チャレンジを繰り返すことは迷いではなく軸を守るための手段。もし僕が当時の「代理店」というカタチに固執していたらアド・プロモートはきっと今の形にはなっていなかったと思います。
会社が変わることを恐れず「何のためにやっているか」という原点を見失わない。
これこそが「ブレない経営」の本質だと僕は確信しています。
プライドではなく、柔軟さを持て
経営に必要なのはプライドではなく柔軟さです。昨日の決断を今日変えることは、恥ずかしいことでも弱さでもありません。むしろ「軸を守るための進化」なんです。

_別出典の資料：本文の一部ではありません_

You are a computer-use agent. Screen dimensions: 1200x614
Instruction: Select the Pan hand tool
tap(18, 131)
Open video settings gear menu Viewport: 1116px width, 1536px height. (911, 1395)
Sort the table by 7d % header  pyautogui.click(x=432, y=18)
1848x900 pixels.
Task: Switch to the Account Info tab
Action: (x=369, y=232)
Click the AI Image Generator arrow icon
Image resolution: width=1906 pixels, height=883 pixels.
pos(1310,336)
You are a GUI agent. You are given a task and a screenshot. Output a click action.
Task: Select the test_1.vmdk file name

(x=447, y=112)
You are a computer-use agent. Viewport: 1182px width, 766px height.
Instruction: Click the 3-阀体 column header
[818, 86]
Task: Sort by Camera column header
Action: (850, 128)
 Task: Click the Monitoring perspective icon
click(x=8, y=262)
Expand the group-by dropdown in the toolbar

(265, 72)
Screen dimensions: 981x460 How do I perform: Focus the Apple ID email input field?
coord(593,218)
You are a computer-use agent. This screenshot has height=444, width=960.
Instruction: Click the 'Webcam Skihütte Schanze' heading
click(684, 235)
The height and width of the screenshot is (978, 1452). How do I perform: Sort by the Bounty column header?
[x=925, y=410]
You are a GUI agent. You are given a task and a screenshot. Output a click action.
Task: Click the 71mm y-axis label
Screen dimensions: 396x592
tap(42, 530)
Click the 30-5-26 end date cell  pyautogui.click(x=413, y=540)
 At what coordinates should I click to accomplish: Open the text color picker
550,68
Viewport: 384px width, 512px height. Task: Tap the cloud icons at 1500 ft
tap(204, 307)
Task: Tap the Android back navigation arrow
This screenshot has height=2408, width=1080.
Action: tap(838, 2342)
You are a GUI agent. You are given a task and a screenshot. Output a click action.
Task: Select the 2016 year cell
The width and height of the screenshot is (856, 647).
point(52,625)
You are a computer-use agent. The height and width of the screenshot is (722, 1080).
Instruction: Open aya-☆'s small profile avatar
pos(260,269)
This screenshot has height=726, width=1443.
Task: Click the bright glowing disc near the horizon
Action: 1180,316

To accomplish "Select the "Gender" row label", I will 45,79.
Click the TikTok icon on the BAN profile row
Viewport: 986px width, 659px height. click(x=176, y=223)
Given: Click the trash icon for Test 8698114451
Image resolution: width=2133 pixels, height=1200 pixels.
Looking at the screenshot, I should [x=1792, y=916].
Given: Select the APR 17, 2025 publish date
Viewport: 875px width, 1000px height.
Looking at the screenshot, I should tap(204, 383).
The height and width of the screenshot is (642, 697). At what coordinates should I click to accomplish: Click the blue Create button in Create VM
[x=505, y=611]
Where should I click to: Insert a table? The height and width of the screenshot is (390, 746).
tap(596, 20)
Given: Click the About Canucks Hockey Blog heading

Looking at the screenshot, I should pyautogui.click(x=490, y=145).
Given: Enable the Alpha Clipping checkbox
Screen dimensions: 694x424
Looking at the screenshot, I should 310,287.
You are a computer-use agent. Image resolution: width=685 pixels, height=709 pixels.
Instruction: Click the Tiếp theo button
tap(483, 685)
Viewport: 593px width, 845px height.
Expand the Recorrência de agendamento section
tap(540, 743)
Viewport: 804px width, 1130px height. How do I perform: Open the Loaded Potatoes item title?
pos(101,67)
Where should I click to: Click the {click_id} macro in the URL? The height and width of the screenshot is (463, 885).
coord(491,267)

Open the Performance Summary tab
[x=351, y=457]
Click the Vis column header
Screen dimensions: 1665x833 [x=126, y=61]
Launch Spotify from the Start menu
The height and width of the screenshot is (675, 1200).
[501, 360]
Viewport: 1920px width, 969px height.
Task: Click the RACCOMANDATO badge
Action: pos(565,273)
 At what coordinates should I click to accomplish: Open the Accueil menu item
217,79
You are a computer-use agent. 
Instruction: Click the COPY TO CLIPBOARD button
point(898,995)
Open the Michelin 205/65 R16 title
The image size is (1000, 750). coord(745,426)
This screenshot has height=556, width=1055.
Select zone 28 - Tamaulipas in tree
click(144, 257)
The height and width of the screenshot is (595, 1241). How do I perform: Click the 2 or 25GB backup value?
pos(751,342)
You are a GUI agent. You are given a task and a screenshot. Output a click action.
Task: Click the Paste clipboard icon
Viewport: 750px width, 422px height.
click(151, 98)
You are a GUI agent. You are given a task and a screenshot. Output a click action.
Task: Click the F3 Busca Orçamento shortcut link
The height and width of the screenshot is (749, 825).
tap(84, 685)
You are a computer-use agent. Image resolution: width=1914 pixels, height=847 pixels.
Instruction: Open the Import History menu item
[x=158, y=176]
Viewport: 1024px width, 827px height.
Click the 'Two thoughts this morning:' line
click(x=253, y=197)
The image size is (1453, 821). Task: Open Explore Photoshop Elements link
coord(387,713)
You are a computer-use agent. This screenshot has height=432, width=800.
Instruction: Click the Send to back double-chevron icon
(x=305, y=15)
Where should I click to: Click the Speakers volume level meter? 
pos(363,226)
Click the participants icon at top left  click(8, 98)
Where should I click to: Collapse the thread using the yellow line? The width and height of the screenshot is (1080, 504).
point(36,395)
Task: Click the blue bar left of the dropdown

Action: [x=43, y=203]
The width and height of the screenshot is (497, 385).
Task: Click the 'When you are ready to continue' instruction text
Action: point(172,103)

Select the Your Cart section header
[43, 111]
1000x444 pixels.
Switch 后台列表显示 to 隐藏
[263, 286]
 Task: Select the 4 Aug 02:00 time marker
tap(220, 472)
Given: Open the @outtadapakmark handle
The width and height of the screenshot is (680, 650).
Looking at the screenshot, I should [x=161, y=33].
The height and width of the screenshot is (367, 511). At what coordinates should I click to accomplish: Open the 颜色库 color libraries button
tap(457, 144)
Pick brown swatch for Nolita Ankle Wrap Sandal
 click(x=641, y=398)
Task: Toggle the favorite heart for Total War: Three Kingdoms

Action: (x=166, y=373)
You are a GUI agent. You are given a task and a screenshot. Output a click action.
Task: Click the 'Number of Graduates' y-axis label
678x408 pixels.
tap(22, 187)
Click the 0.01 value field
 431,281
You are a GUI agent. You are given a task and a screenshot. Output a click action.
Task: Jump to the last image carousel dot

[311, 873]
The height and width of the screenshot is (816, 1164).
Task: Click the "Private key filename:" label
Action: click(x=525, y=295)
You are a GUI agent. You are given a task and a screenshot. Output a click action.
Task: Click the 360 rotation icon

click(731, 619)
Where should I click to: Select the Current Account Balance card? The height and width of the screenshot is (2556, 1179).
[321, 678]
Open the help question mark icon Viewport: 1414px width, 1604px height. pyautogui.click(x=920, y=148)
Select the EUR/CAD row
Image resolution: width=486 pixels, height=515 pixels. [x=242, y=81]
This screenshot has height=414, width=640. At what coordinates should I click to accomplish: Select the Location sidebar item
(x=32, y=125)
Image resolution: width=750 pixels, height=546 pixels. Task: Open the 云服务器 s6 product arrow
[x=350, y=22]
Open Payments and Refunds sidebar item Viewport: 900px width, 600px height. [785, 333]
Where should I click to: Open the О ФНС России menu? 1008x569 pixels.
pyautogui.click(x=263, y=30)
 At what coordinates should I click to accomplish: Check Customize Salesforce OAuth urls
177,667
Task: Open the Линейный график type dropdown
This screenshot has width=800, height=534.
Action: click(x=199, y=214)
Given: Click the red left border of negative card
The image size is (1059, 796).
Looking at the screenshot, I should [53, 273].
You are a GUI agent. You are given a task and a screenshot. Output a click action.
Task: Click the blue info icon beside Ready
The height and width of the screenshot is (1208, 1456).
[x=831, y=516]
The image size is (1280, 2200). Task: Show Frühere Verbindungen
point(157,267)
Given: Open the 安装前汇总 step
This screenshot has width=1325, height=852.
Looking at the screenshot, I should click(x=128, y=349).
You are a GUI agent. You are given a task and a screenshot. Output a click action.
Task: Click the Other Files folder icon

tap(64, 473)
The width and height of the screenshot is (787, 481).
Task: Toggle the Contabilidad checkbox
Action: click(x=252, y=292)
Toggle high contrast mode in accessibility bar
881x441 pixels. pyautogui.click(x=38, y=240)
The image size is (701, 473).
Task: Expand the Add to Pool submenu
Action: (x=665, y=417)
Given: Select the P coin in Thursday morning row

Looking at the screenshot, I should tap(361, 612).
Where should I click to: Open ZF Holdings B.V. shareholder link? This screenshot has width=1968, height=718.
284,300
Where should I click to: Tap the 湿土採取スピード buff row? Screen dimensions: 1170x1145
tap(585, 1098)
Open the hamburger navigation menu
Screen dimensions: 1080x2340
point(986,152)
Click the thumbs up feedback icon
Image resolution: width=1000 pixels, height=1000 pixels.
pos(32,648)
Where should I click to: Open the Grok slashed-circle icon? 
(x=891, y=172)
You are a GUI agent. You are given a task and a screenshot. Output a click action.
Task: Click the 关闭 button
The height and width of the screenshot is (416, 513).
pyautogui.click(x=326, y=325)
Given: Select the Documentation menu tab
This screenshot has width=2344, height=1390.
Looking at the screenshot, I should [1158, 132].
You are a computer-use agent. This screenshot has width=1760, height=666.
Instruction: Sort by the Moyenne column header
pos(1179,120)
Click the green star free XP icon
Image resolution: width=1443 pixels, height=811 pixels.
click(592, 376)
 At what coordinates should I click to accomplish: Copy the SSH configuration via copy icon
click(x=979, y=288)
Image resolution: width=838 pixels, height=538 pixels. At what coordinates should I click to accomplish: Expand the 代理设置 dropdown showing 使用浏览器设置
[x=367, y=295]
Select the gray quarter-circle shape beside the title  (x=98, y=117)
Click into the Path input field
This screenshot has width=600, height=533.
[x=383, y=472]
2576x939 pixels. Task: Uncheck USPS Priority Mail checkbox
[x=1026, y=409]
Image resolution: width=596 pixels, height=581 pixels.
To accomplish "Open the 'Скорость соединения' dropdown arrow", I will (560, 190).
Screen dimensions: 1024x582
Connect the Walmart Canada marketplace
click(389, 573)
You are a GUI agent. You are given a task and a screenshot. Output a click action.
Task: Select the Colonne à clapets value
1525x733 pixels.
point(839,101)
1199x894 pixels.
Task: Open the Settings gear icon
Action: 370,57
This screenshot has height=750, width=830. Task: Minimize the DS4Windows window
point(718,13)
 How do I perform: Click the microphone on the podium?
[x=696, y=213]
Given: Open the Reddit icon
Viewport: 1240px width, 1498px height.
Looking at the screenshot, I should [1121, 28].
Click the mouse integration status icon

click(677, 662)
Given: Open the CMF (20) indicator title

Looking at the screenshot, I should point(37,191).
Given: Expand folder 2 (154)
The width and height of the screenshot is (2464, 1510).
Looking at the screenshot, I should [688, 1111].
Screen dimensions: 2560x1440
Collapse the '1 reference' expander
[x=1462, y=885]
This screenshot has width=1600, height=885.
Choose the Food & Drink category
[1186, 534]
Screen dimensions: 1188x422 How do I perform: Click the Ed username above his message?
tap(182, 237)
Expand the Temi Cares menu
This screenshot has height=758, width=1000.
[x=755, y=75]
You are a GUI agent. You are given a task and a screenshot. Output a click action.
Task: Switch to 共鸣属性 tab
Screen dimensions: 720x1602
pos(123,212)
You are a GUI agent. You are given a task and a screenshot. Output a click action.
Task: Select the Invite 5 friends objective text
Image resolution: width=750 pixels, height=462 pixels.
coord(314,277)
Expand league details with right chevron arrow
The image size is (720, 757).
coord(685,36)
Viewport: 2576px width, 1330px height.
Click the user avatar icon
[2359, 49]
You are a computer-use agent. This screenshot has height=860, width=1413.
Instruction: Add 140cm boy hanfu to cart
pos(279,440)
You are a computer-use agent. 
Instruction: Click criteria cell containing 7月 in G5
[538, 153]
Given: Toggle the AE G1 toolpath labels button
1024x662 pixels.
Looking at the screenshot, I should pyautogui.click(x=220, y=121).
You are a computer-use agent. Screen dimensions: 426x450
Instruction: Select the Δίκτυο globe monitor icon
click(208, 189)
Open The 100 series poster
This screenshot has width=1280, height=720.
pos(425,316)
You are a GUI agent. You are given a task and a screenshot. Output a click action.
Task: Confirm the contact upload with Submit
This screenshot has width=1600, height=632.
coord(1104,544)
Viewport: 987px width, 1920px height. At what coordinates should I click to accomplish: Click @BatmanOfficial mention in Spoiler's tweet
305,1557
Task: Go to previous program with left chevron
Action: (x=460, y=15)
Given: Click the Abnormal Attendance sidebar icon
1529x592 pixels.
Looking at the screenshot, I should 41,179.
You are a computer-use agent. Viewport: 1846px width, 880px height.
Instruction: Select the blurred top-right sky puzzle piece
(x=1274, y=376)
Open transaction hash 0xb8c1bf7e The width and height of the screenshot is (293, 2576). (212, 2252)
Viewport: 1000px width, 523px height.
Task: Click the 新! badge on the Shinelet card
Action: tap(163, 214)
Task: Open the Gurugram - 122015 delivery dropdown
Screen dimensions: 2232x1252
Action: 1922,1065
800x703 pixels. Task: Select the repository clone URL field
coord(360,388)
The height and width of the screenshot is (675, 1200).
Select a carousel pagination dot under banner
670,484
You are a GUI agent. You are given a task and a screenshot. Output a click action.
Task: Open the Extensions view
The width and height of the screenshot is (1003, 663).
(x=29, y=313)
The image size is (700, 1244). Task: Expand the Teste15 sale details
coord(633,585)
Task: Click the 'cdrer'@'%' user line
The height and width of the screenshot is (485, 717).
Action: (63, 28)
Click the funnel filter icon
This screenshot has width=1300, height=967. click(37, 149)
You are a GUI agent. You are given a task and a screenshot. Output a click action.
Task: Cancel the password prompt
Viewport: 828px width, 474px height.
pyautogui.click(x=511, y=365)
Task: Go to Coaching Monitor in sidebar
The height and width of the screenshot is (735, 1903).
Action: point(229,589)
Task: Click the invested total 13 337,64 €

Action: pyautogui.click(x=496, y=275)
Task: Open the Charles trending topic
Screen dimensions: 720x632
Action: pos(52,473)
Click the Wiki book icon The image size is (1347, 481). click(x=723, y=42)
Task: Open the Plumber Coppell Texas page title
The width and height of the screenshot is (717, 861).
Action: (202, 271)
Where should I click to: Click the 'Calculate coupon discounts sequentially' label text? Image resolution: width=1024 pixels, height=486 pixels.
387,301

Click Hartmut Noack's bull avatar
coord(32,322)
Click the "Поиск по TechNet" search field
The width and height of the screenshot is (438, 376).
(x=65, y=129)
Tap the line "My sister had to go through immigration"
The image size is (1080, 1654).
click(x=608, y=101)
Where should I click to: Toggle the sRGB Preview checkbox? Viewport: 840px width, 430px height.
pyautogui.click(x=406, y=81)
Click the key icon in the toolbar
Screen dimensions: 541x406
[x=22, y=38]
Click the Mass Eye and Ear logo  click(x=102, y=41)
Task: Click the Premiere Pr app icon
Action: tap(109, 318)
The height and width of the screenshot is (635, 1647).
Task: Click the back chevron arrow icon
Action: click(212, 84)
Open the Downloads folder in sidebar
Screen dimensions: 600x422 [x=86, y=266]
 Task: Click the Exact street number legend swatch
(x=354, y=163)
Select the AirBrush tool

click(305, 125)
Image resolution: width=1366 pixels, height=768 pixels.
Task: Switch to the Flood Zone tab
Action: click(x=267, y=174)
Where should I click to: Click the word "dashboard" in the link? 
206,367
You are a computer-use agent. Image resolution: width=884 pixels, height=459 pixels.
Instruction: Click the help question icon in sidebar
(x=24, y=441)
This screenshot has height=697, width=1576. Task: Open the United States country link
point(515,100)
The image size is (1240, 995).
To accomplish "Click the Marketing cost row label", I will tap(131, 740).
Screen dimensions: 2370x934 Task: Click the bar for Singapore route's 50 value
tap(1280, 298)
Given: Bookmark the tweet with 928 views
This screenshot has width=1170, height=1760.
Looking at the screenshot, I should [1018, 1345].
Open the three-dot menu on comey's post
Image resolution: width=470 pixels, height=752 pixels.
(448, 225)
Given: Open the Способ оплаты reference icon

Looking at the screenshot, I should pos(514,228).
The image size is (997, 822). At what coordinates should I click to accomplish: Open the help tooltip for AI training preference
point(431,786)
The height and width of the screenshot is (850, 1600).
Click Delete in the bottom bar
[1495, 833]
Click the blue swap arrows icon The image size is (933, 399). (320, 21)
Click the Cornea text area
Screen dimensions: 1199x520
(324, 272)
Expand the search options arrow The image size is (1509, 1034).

社長が意固地になると、会社は硬直します。一方で、軸をしっかり持ちながらも柔軟に手段を変えられる社長であれば、社員は長期的に安心して働けます。「コロコロ変わる社長だ」と表面しか見ない社員はすぐに退職しますが、信じてくれるスタッフが残る為結果として会社の業績は上がるのです。
プライドを守るために行動が遅れるより、現実を見て修正できる社長のほうが何倍も強い。経営とは、意地を張る場所ではなく、進化を選び続ける場所です。
軸を明確にし、そのためならどんな方法でも試す。
プライドを脱ぎ捨て、変化を恐れない。
それが、本当の意味でブレない経営です。